|
|
|
|
|
|
by 10000truths
1767 days ago
|
|
|
NAT doesn't imply stateful firewall at all. NAT is literally just rewriting IP addresses on incoming/outgoing packets. I could have a single machine behind a middlebox, and the middlebox could just rewrite the IP source/destination of egress/ingress packets, and that would be NAT - and I'd still be able to successfully receive incoming packets from the big bad web. In fact, you can do this without the middlebox using an iptables MASQUERADE rule. But even then, the added security of a stateful firewall as provided by a router is dubious. You know what else has a "stateful firewall"? Your kernel's TCP/IP stack. It isn't gonna accept random connections from the Internet unless there is an application actively listening to a port and accepting packets. And I trust the Linux/NT/BSD kernel to be more secure with ensuring that than a binary firmware blob from a router manufacturer. |
|
|
> But even then, the added security of a stateful firewall as provided by a router is dubious. You know what else has a "stateful firewall"? Your kernel's TCP/IP stack. It isn't gonna accept random connections from the Internet unless there is an application actively listening to a port and accepting packets.

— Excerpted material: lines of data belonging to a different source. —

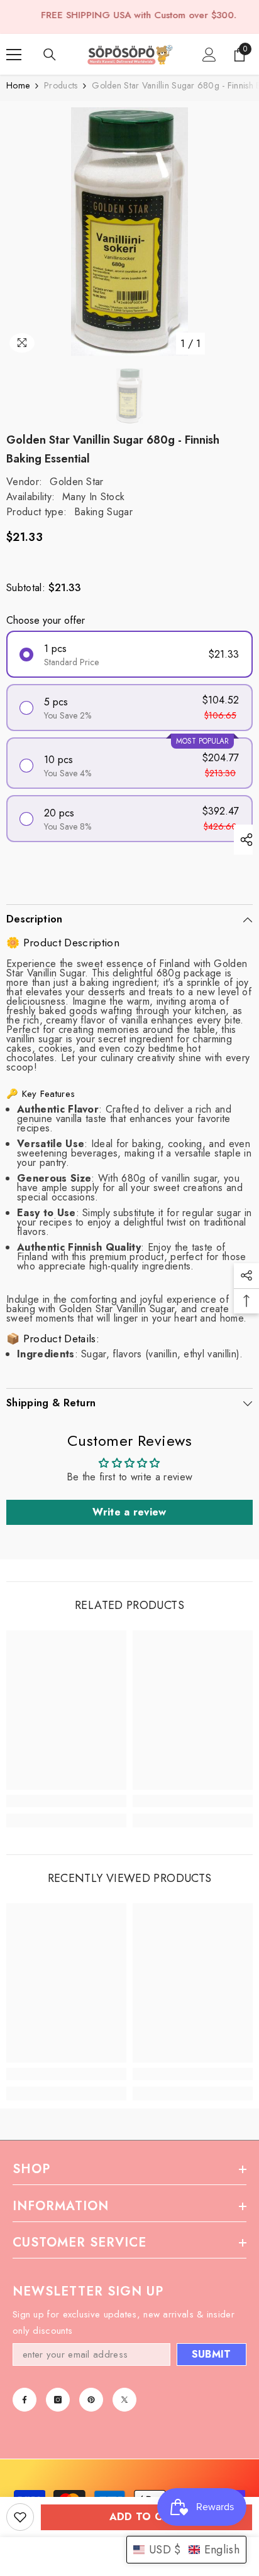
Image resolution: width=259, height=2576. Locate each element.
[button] (186, 2549)
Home (18, 85)
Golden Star (77, 481)
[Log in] (209, 54)
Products (60, 85)
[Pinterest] (91, 2400)
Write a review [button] (129, 1512)
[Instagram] (58, 2400)
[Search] (49, 54)
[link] (66, 1801)
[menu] (13, 54)
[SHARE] (243, 840)
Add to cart (146, 2516)
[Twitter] (124, 2400)
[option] (129, 231)
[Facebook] (24, 2400)
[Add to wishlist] (20, 2517)
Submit (211, 2354)
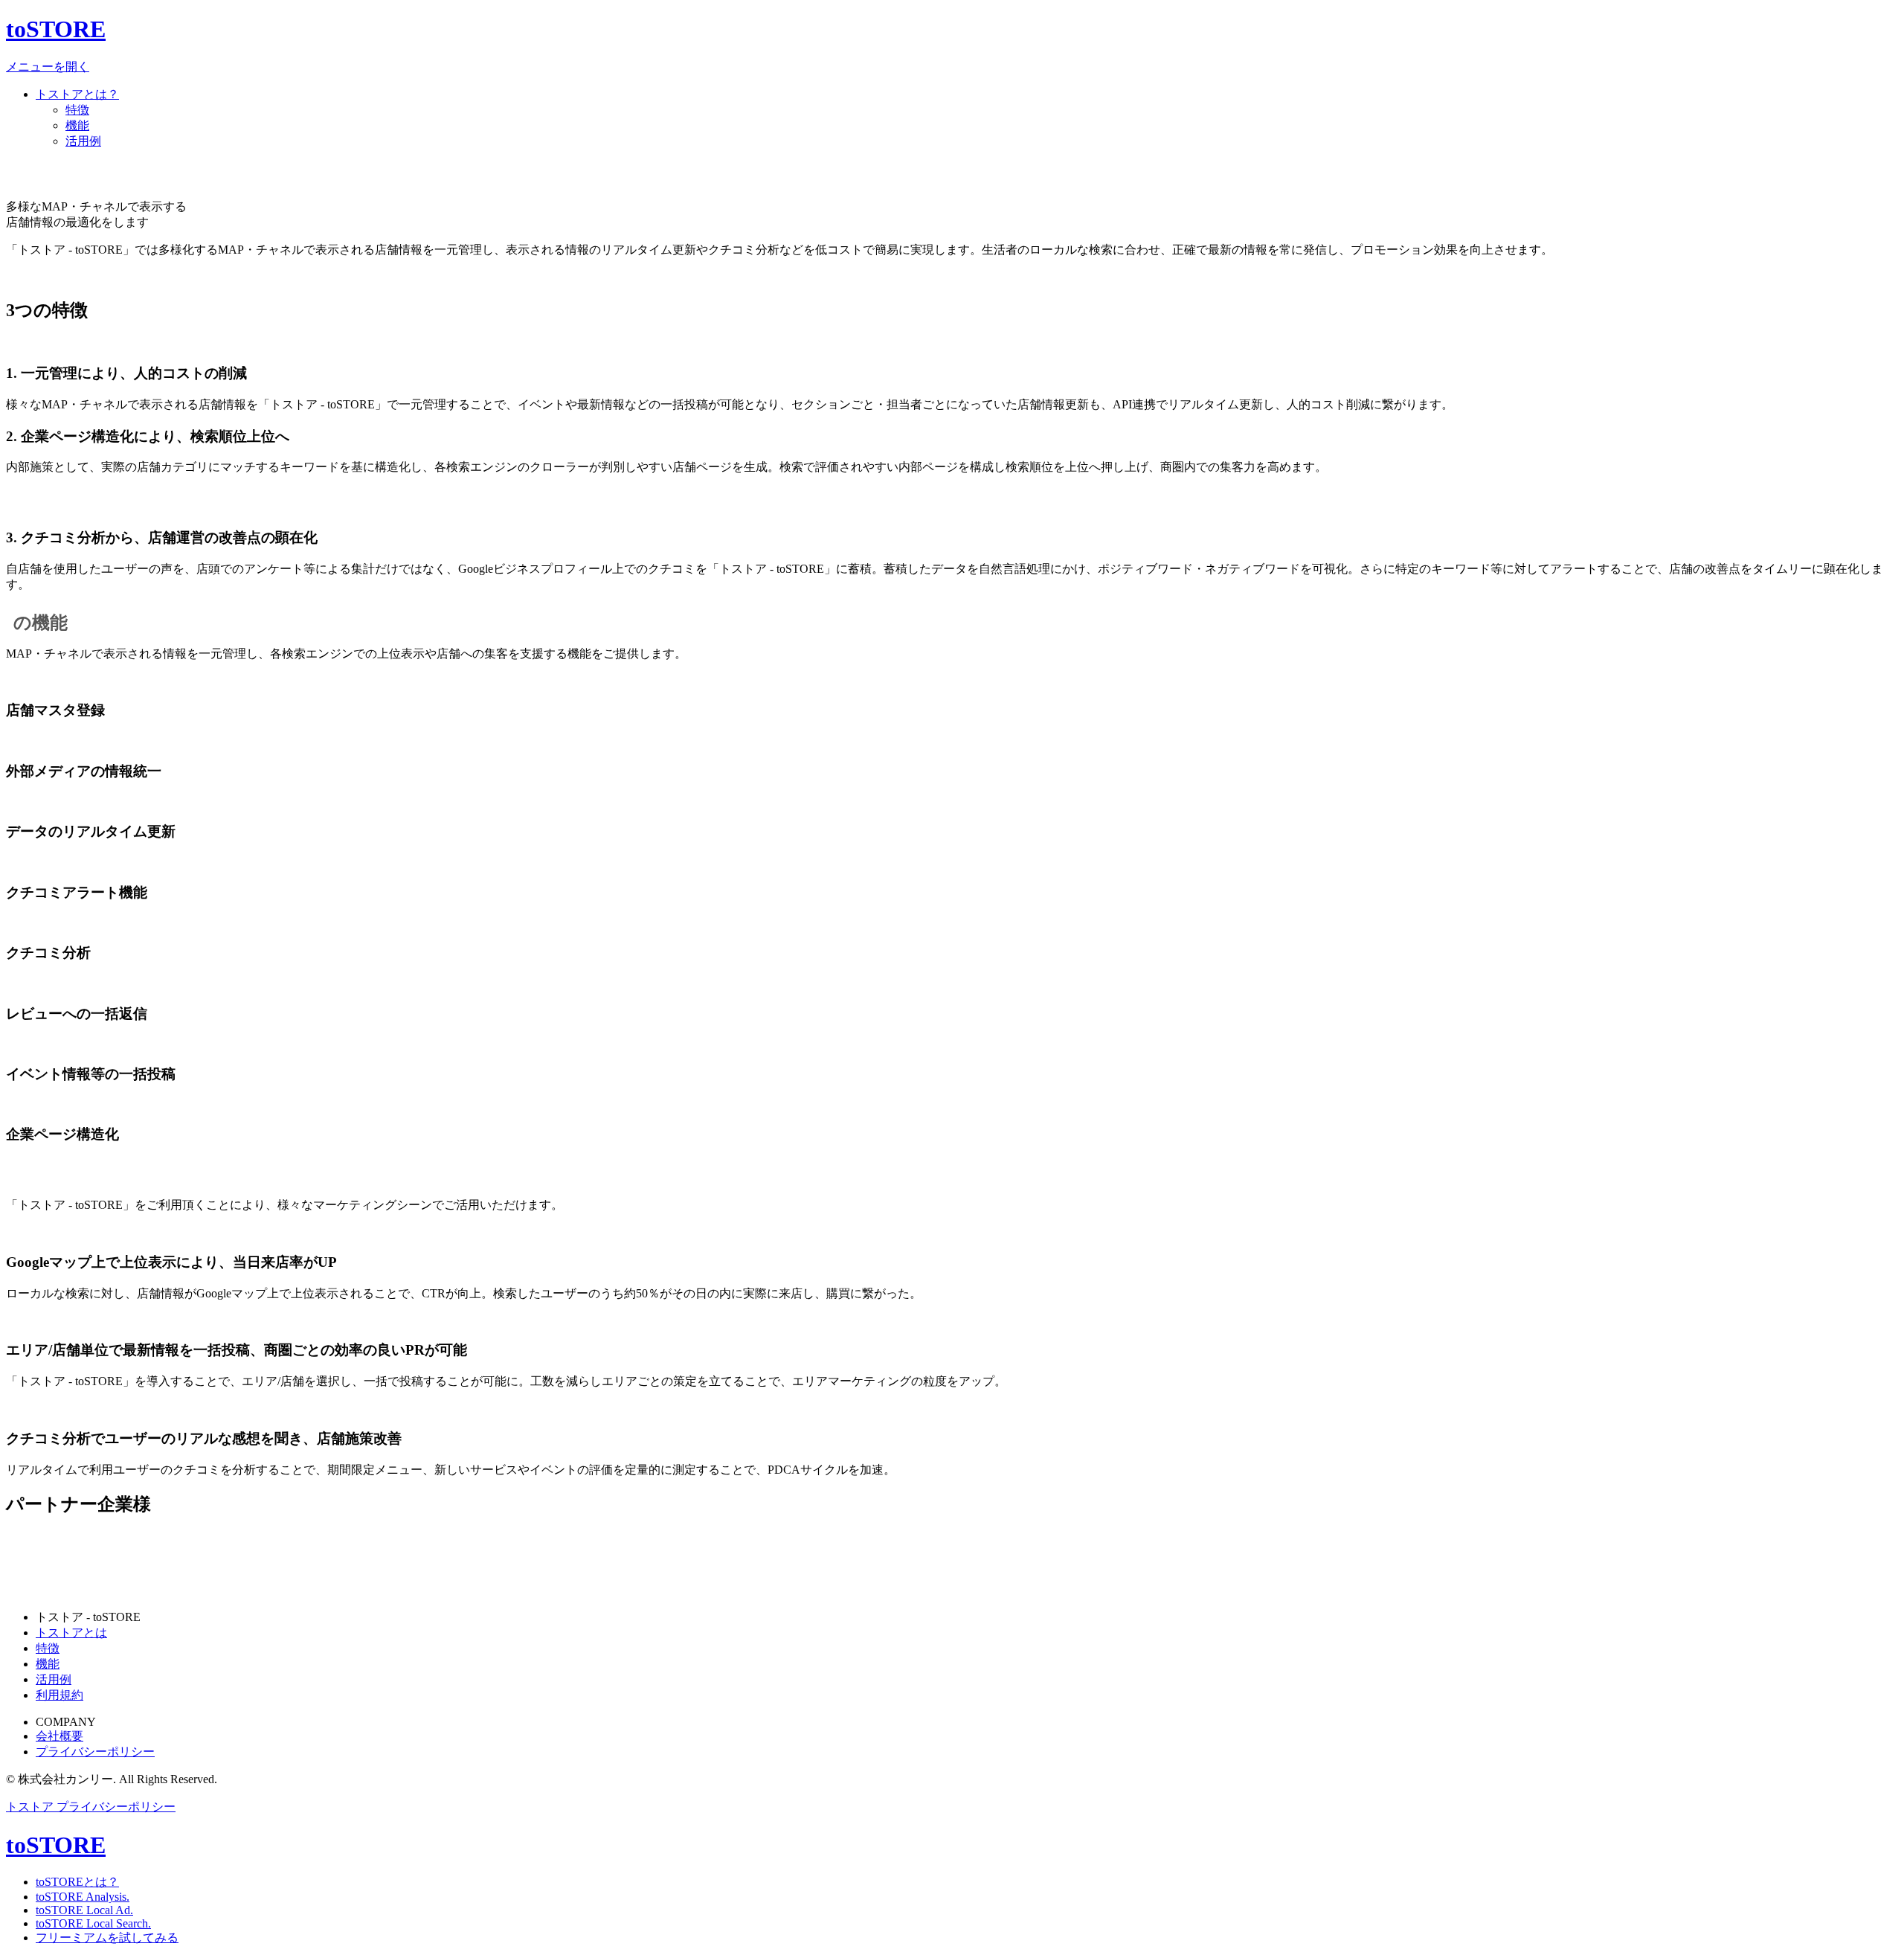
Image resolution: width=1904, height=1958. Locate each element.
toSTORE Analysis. (82, 1896)
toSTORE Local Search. (93, 1923)
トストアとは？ (77, 94)
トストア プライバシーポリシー (91, 1806)
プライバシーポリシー (95, 1751)
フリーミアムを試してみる (107, 1937)
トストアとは (71, 1632)
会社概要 (59, 1736)
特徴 (77, 109)
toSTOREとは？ (77, 1881)
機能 (77, 125)
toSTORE (56, 29)
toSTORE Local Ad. (84, 1910)
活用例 (83, 141)
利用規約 (59, 1695)
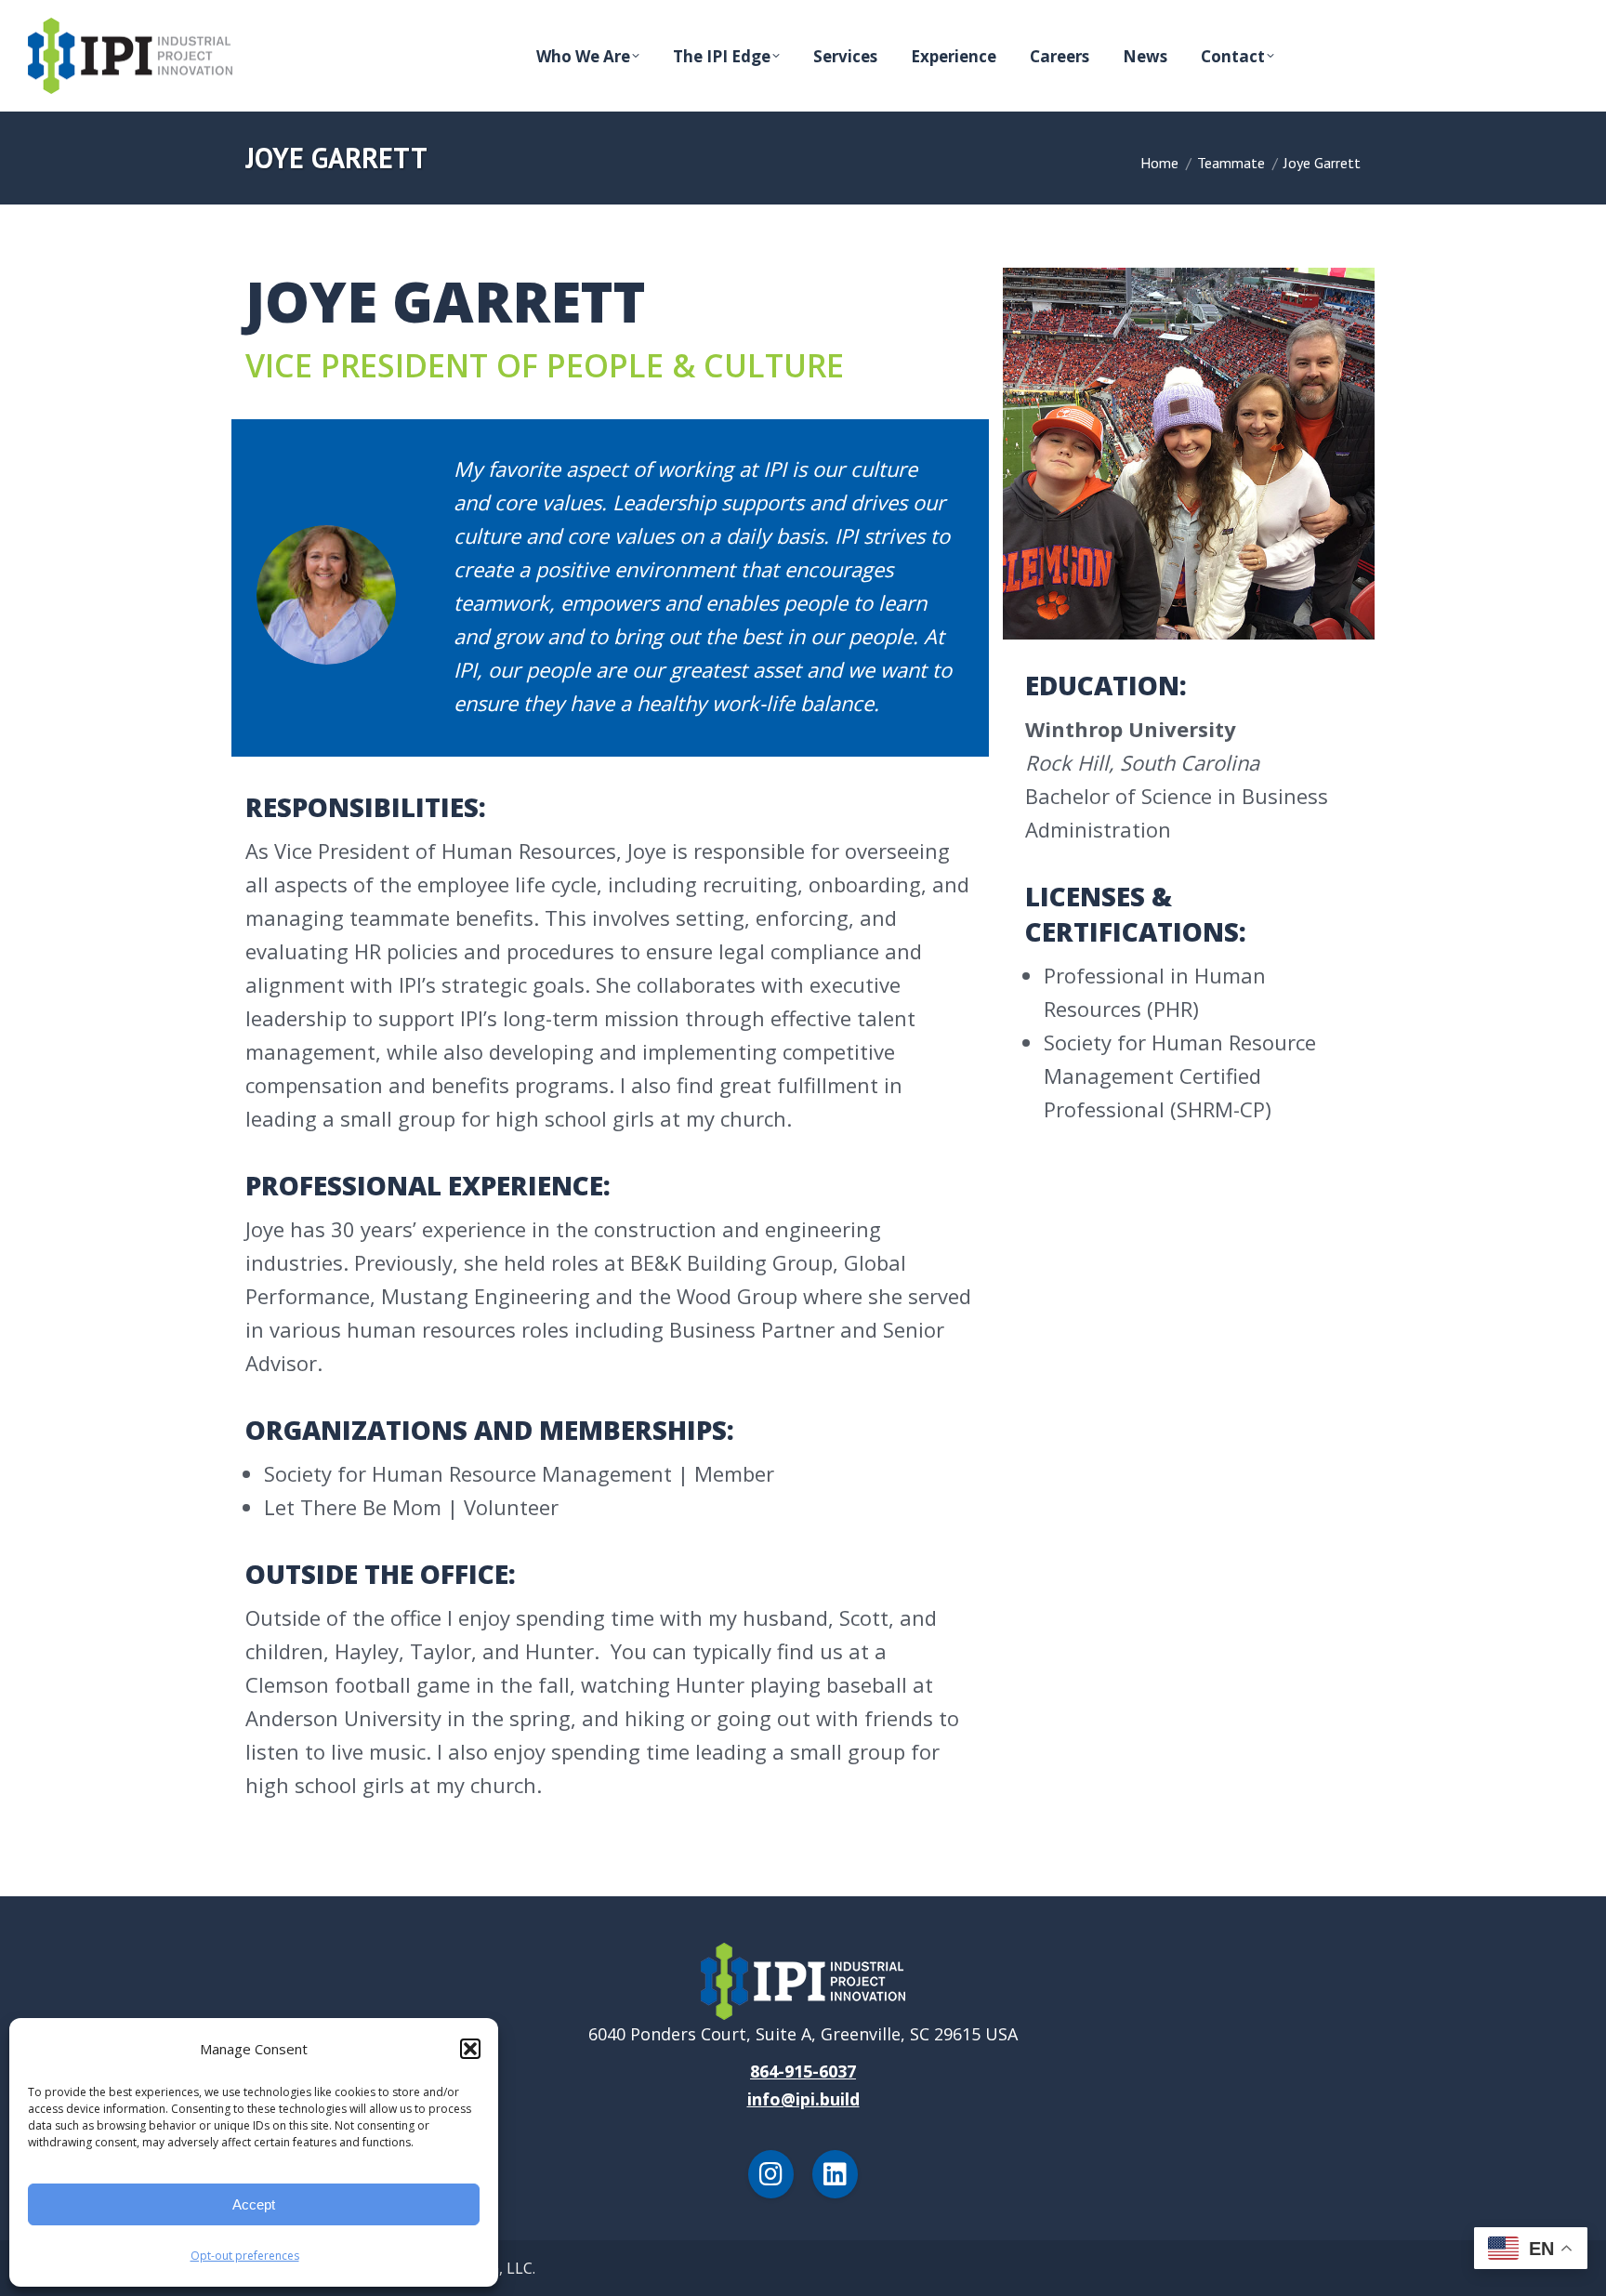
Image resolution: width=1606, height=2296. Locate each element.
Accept (253, 2204)
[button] (470, 2048)
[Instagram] (771, 2174)
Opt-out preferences (245, 2255)
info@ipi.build (803, 2099)
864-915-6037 (803, 2071)
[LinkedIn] (835, 2174)
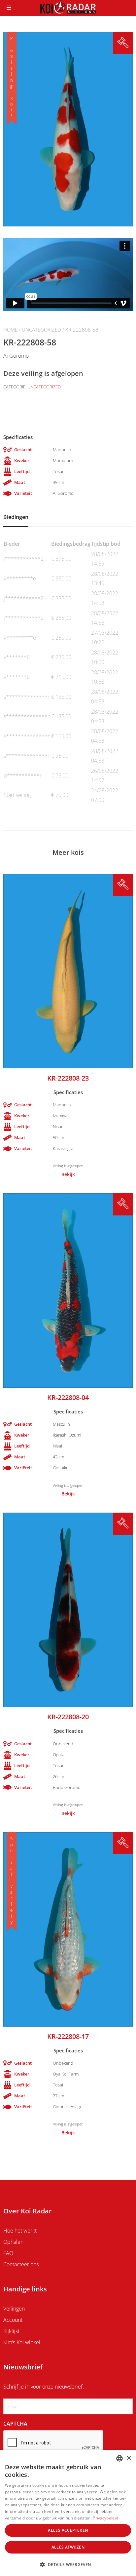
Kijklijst (11, 2331)
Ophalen (13, 2241)
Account (12, 2319)
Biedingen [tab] (15, 517)
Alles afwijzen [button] (68, 2547)
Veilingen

That’s the fucking problem. All kinds of vulnerable/misconfigured software just binds to 0.0.0.0:<whatever> and calls it good. My fridge does this, my washer does this, my TV does this. This is the world of IoT.
> And I trust the Linux/NT/BSD kernel to be more secure with ensuring that than a binary firmware blob from a router manufacturer
It’s not, it takes a single API call to have a program start listening because that’s the entire job of the kernel. You have to configure a firewall on top of it to make sure vulnerable software isn’t exposed to the internet.